The integration of cloud computing and smart mobile devices has led to the widespread generation of location data, thereby driving the widespread use of location-based services (LBSs) [1]. Location-based services enable governments and businesses to make informed decisions, such as when optimizing urban planning, determining new facility placements, allocating resources, and achieving various other strategic objectives. Optimal location query (OLQ) [1] is a branch of location-based service applications that aims to identify the best location for a new facility that maximizes its influence, taking into account a set of existing facilities and customers. However, these businesses (or governments) are unable to perform an optimal location query as the location of customers is invariably unknown to them. This requires businesses to obtain these location data from telecommunication operators. Since location data usually involves behavioral information, any leakage of location data may pose threats to personal security and result in losses of economic property. Therefore, telecommunication operators are unwilling to share these location data with other businesses directly. Additionally, to reduce the computational burden, telecommunication operators typically opt to outsource encrypted location data and location-based services to cloud service providers. The primary reason for this is that cloud service providers enable the cost-efficient storage and processing of large datasets, providing the computational capacity for complex location-based services.

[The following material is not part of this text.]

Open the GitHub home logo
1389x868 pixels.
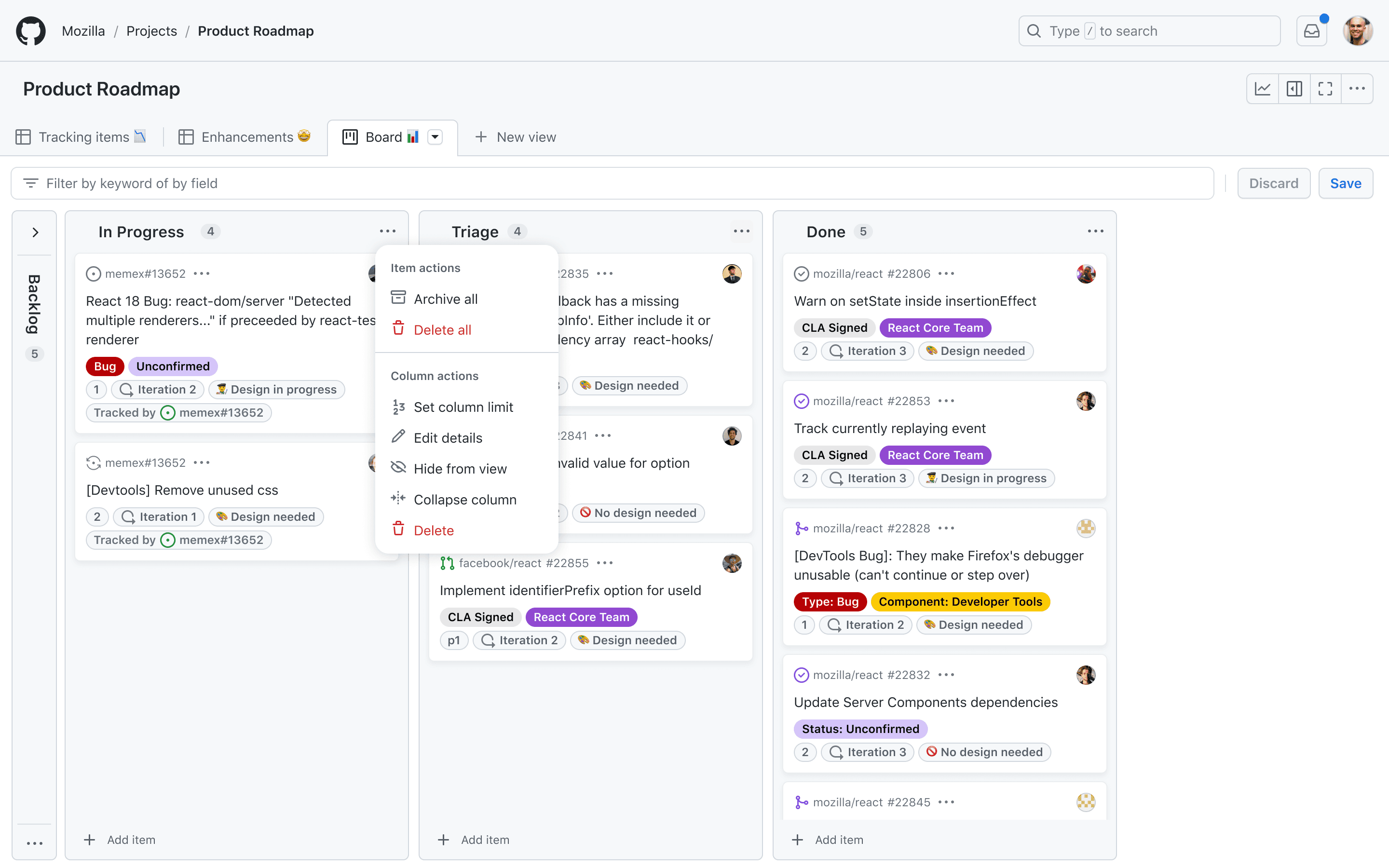[x=30, y=31]

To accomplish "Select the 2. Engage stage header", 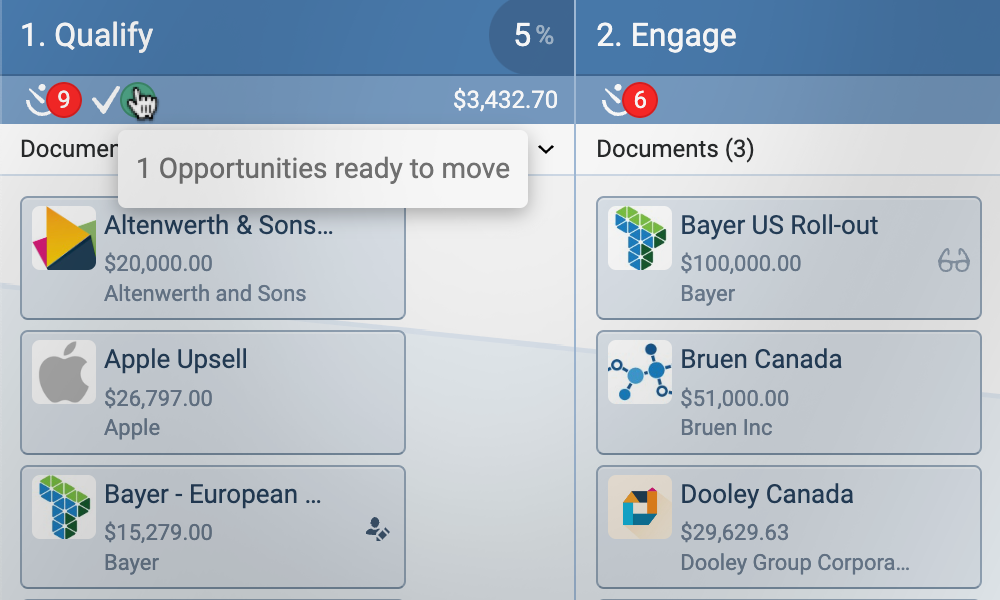I will tap(666, 36).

Therefore, when cloud service providers offer an optimal location query service to businesses, telecommunication operators must ensure the privacy of individual customers and their location information, as well as the confidentiality of query results. Simultaneously, the customer information of businesses should remain confidential and protected from the cloud service provider.

For consistency, this paper regards the telecommunication operator as the data owner, the businesses as the data users, and the identity and location of the customer as private data. Moreover, in practical applications, optimal location query services are typically time-limited rather than permanent. When a subscription expires, the data owner must revoke the query permissions of data users by refreshing their query keys. For clarity, we visualize this architecture below in Figure 1. The scenario involves a data owner maintaining a customer location database, a TEE-enabled cloud service provider, and multiple data users (i.e., businesses, abstracted as Alice, Bob, and Adam), who have their own customer lists. These authorized data users perform optimal location queries for a new branch in a specified candidate set during the subscription.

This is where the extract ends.